▶ [GIVEN EXERCISE 1]:
From the blog post below, list each of the numbered items that follow the heading "ALSO:" and summarize each in one short phrase.
▶ [GIVEN EXERCISE 2]:
Decide whether the blog post below supports each of these statements, answering yes or no and quoting the deciding words: (a) The writer downloaded "Cherry Peel" the night before. (b) The writer plans to sing mostly falsetto in the band. (c) The writer went to Amoeba alone.

▶ [SOURCE TEXT]:
━━━━━━━━

Wednesday, February 24, 2010

ALSO:

1) Hook and I are starting a band real soon. Name: TBD. Instrument assignments: TBD. I'll sing mostly falsetto.
2) Lately I've taken to wearing large, windchimey hippie earrings. Who knows why, but the trend seems on course to stick around. Next, I'm gonna buy some Chacos.
3) Now more than ever, I resemble Chloe Sevigny. This is true: this is not just something I'm saying because that one facebook meme from a month ago caused me to start thinking a lot about which celebrities (if any) I resemble. I don't have any pictures to support this contention*, but the next time you see me, bear in mind this assertion and pay especial attention to my eyelashes, which are very, very defined.


*I do have one picture, but my face is real shiny in it and I don't want to clean it up (the picture, that is: my face right now is totally clean).

Music that I listen to might be classified as "classic rock."

Hook and I went to Amoeba tonight so that I could pick up a copy of "Cherry Peel," which I had years ago and loved, but which I lost when I ditched my last laptop. (This is one argument against buying all your albums from iTunes/stealing music: when you're as lazy as I am re: backing up music, you lose everything when you lose a computer. Most people aren't as lazy as I (in this regard; in most other regards, they are lazier), but the threat remains.) I can't say why I had the sudden urge to hear this album again, but last night I was so tempted just to download it and let the nostalgia wash over me. Hook urged me to resist and I did (though I caved and downloaded "Tanglewood Numbers") in favor of getting the actual CD, so that when this computer dies, I won't have to buy the album a third time. Foresight, man: it's what separates us from the animals.

━━━━━━━━

▶ [RECORDED INFORMATION]:
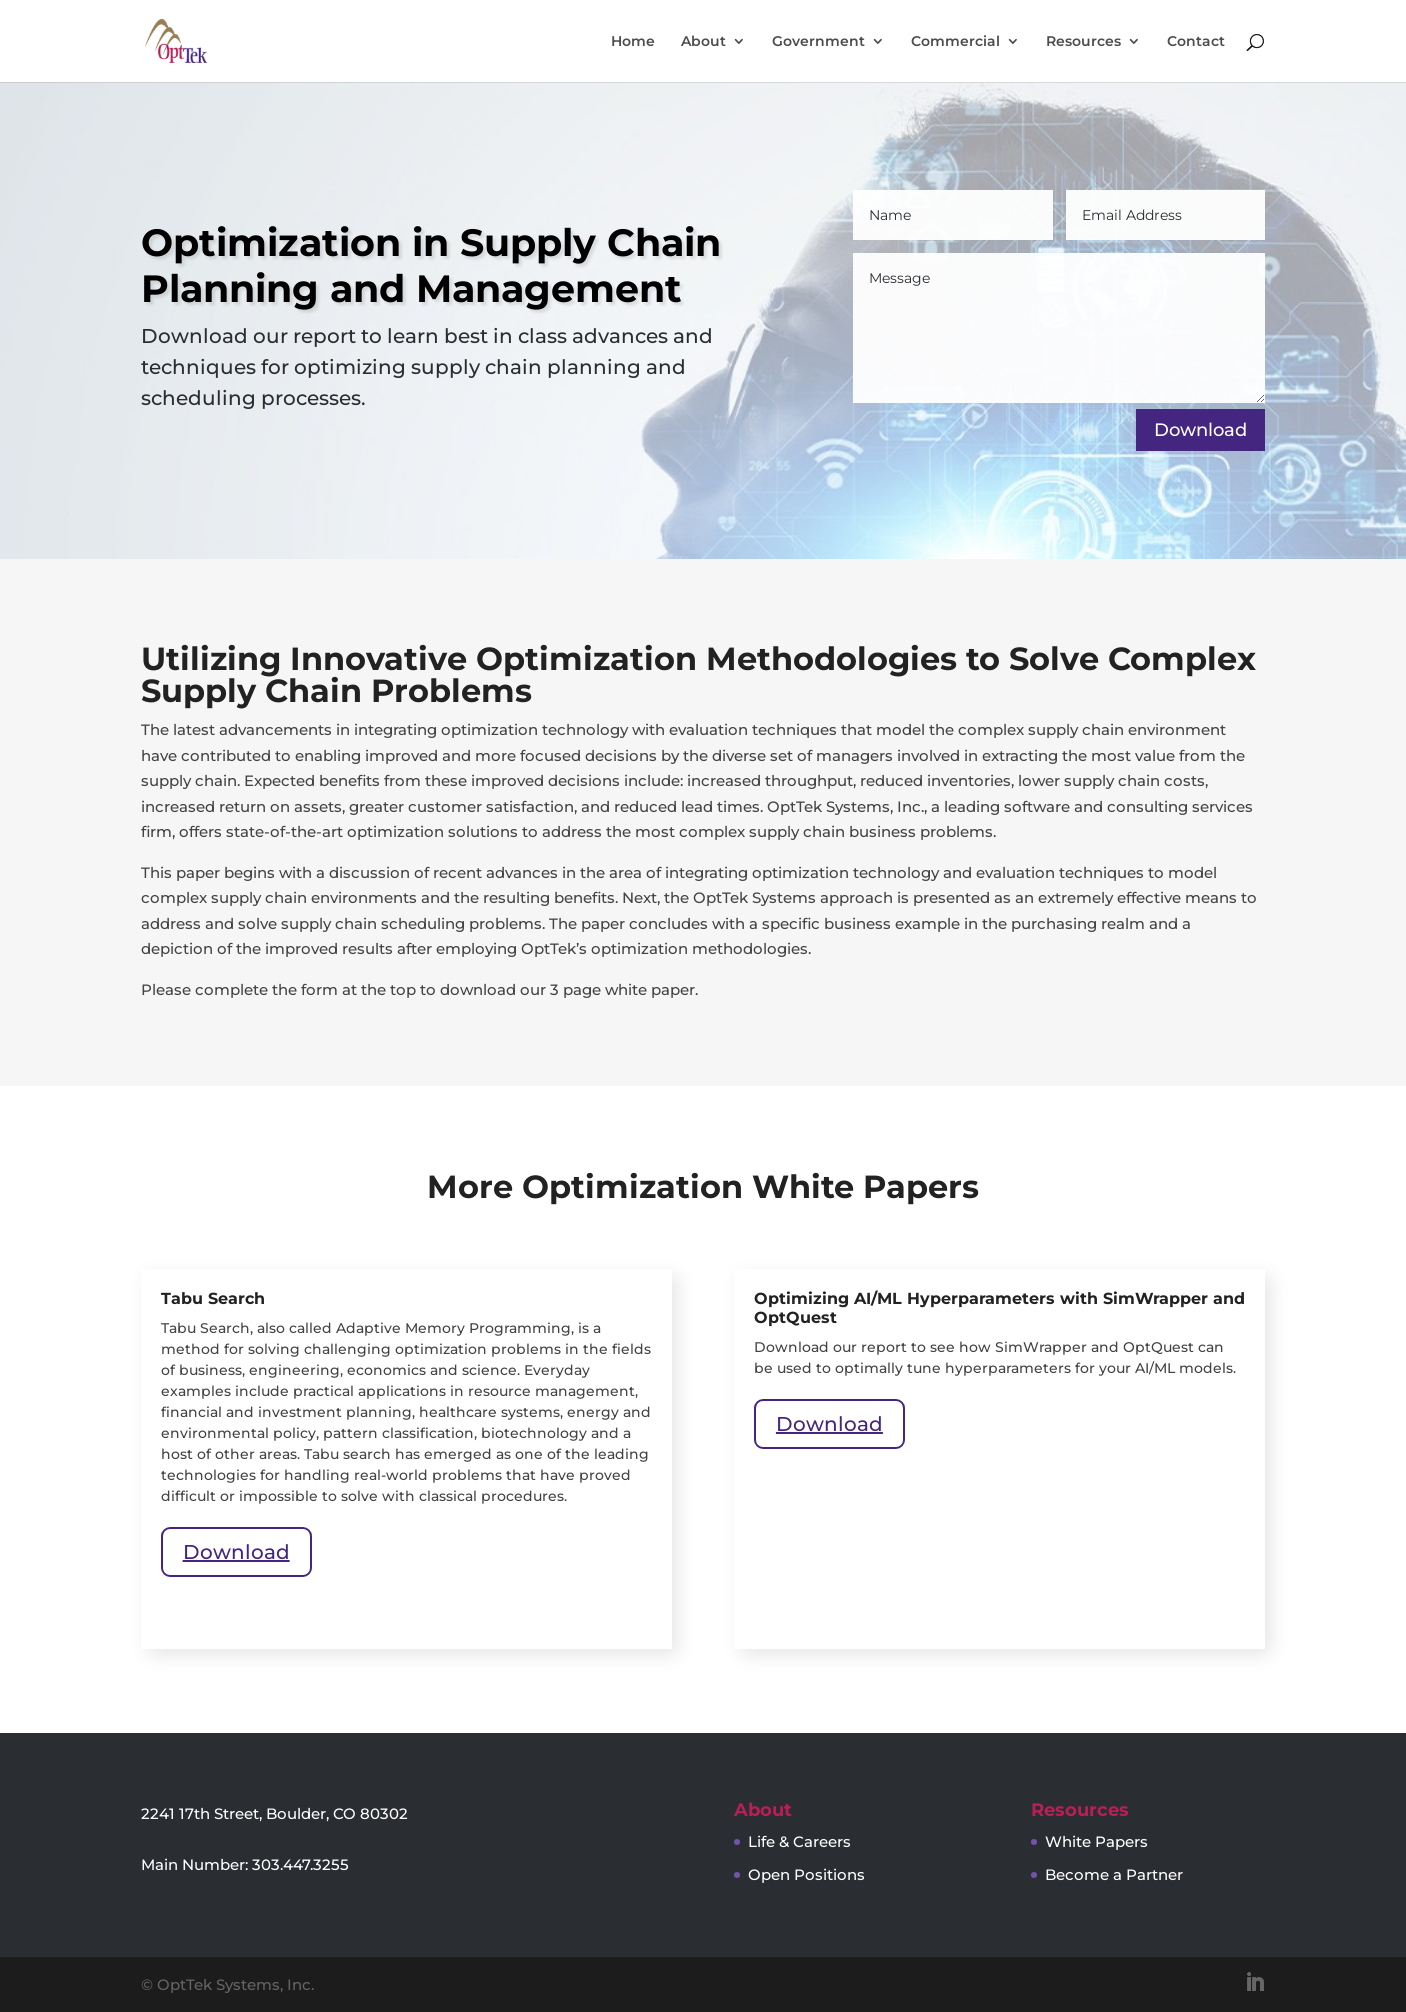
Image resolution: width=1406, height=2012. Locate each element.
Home (633, 42)
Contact (1196, 42)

━━━━━━━━

▶ [TASK RESPONSE 1]:
1) Hook and the writer are starting a band soon.
2) The writer has taken to wearing large, windchimey hippie earrings.
3) The writer now resembles Chloe Sevigny more than ever.

▶ [TASK RESPONSE 2]:
(a) No: "Hook urged me to resist and I did (though I caved and downloaded "Tanglewood Numbers")"
(b) Yes: "I'll sing mostly falsetto."
(c) No: "Hook and I went to Amoeba tonight"